This implies cointegration among money, prices, and income.
Let \(r_t^{(n)}\) denote the nominal interest rate on an \(n\)-period bond and \(r_t^{(1)}\) the one-period (short-term) rate.
Term structure theory implies that long and short rates are linked by a stable long-run relationship. In particular, the yield spread \[ s_t^{(n)} \equiv r_t^{(n)} - r_t^{(1)} \] reflects expectations of future short rates and term premia.
Empirically, individual interest rates are often highly persistent and are reasonably characterized as \(I(1)\) processes.
If term structure theory is correct in the long run, the spread \(s_t^{(n)}\) should be stable, implying \[ r_t^{(n)} - r_t^{(1)} \sim I(0). \]
Thus, \(r_t^{(n)}\) and \(r_t^{(1)}\) are cointegrated, with the yield spread as the equilibrium error.
Purchasing power parity posits a long-run relationship between nominal exchange rates and relative price levels.
In levels, absolute PPP implies \[ S_t = \frac{P_t}{P_t^*}, \] where \(S_t\) is the nominal exchange rate (domestic price of foreign currency).
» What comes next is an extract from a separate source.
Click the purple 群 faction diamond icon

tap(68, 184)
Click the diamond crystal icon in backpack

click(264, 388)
Taking logs, \[ s_t = p_t - p_t^*. \]
Empirically, exchange rates and price levels are often highly persistent and are reasonably characterized as \(I(1)\) processes.
If PPP holds as a long-run equilibrium condition, the real exchange rate \[ q_t \equiv s_t - (p_t - p_t^*) \] should be stable, implying \[ q_t \sim I(0). \]
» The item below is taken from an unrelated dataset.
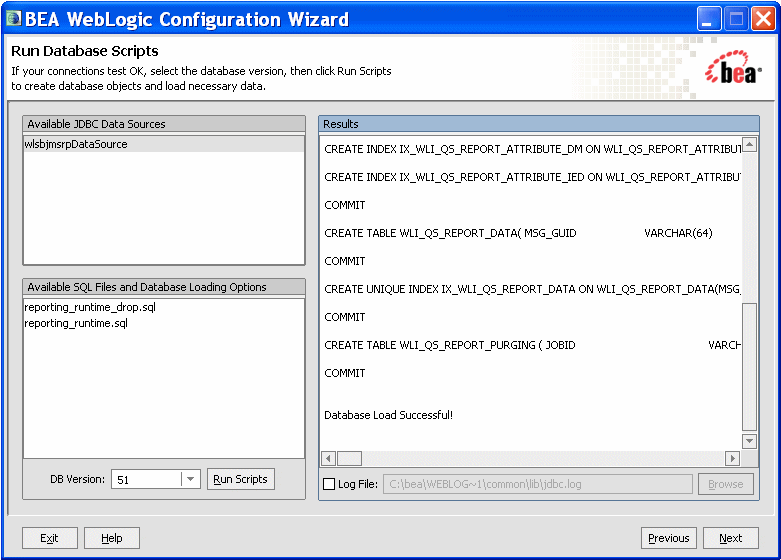Screen dimensions: 781x560
Task: Open the DB Version dropdown arrow
Action: [190, 480]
Thus, \(s_t\), \(p_t\), and \(p_t^*\) are cointegrated, with the real exchange rate as the equilibrium error.
Let \(x_t = (x_{1t}, \ldots, x_{kt})'\) be a vector of time series.
The components of \(x_t\) are said to be cointegrated of order \((d,b)\), denoted \(x_t \sim CI(d,b)\), if:
Each component of \(x_t\) is integrated of order \(d\).
There exists a nonzero vector \(\beta \in \mathbb{R}^k\) such that \[ \beta' x_t \sim I(d-b), \qquad 0 < b \le d. \]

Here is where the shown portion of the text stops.